For the entries that follow, restate word for word the line containing "[button] (175, 1733)", the line containing "Liqueurs (17, 42)", and every line that lies between them.

**RECORDS:**
*** Begin section ***
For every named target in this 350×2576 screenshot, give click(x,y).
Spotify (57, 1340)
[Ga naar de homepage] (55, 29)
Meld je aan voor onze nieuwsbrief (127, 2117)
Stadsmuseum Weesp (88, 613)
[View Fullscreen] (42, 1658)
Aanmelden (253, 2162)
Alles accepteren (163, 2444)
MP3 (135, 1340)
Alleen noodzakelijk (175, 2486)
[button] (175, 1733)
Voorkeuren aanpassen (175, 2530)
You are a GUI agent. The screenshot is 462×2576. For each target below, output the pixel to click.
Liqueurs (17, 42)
*** End section ***
*** Begin section ***
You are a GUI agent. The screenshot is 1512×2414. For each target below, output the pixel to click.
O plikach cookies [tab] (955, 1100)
*** End section ***
*** Begin section ***
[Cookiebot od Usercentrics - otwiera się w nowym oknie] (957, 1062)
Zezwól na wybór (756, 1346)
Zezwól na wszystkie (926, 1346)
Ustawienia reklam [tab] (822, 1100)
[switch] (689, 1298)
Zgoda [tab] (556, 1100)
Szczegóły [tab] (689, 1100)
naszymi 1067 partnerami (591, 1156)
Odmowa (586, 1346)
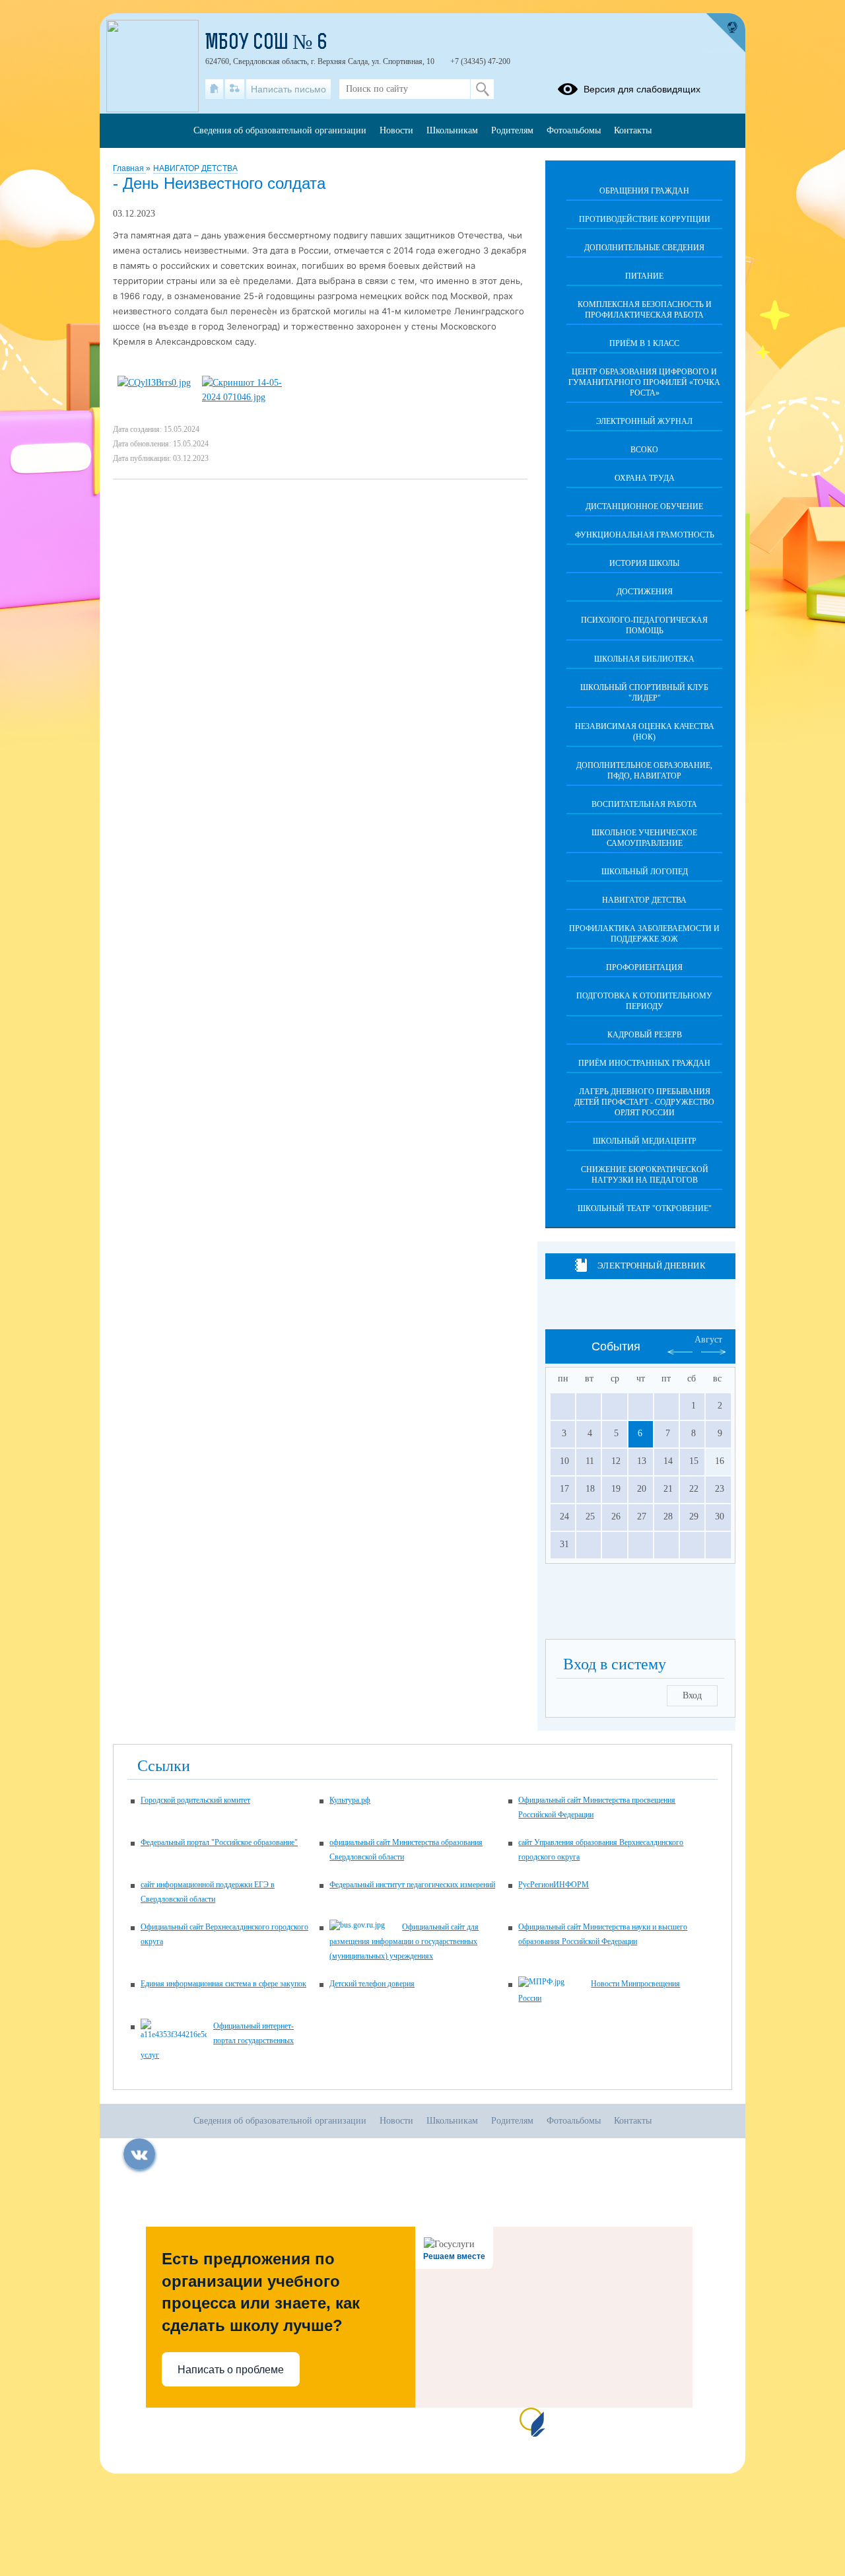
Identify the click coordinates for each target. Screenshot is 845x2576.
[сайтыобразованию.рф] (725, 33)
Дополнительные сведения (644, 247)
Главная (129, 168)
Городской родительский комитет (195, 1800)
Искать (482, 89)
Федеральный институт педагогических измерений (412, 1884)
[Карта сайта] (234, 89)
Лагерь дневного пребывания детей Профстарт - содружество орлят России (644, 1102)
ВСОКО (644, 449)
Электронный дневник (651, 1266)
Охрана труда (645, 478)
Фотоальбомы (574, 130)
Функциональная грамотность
*** End section ***
**RESPONSE TO THIS EXERCISE:**
[button] (175, 1733)
Voorkeuren aanpassen (175, 2530)
You are a GUI agent. The screenshot is 462×2576. For each target below, output the pixel to click.
Liqueurs (17, 42)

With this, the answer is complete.